▶ Task item: Your answer must be the full set of records, repeated exactly.

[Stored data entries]

★ ★ ★ ★ ★

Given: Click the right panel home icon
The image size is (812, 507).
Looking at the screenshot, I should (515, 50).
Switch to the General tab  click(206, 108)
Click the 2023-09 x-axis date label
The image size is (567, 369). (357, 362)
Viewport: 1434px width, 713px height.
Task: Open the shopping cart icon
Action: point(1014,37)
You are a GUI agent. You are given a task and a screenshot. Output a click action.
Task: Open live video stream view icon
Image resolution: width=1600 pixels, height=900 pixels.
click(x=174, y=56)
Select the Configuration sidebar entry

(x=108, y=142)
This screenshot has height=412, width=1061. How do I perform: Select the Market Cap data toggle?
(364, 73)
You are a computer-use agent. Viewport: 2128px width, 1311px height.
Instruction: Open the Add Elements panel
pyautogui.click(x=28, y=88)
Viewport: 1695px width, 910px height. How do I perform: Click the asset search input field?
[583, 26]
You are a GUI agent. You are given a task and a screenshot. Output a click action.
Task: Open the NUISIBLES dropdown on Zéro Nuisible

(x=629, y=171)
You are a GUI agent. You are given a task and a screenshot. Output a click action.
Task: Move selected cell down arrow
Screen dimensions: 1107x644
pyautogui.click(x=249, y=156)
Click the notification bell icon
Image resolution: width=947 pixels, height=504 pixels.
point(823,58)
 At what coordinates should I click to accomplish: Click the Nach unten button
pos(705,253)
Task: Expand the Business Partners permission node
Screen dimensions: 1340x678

★ ★ ★ ★ ★

▶ Answer box:
Given: Click the right panel home icon
The image size is (812, 507).
Looking at the screenshot, I should (515, 50).
Switch to the General tab  click(206, 108)
Click the 2023-09 x-axis date label
The image size is (567, 369). (357, 362)
Viewport: 1434px width, 713px height.
Task: Open the shopping cart icon
Action: point(1014,37)
You are a GUI agent. You are given a task and a screenshot. Output a click action.
Task: Open live video stream view icon
Image resolution: width=1600 pixels, height=900 pixels.
click(x=174, y=56)
Select the Configuration sidebar entry

(x=108, y=142)
This screenshot has height=412, width=1061. How do I perform: Select the Market Cap data toggle?
(364, 73)
You are a computer-use agent. Viewport: 2128px width, 1311px height.
Instruction: Open the Add Elements panel
pyautogui.click(x=28, y=88)
Viewport: 1695px width, 910px height. How do I perform: Click the asset search input field?
[583, 26]
You are a GUI agent. You are given a task and a screenshot. Output a click action.
Task: Open the NUISIBLES dropdown on Zéro Nuisible

(x=629, y=171)
You are a GUI agent. You are given a task and a screenshot. Output a click action.
Task: Move selected cell down arrow
Screen dimensions: 1107x644
pyautogui.click(x=249, y=156)
Click the notification bell icon
Image resolution: width=947 pixels, height=504 pixels.
point(823,58)
 At what coordinates should I click to accomplish: Click the Nach unten button
pos(705,253)
Task: Expand the Business Partners permission node
Screen dimensions: 1340x678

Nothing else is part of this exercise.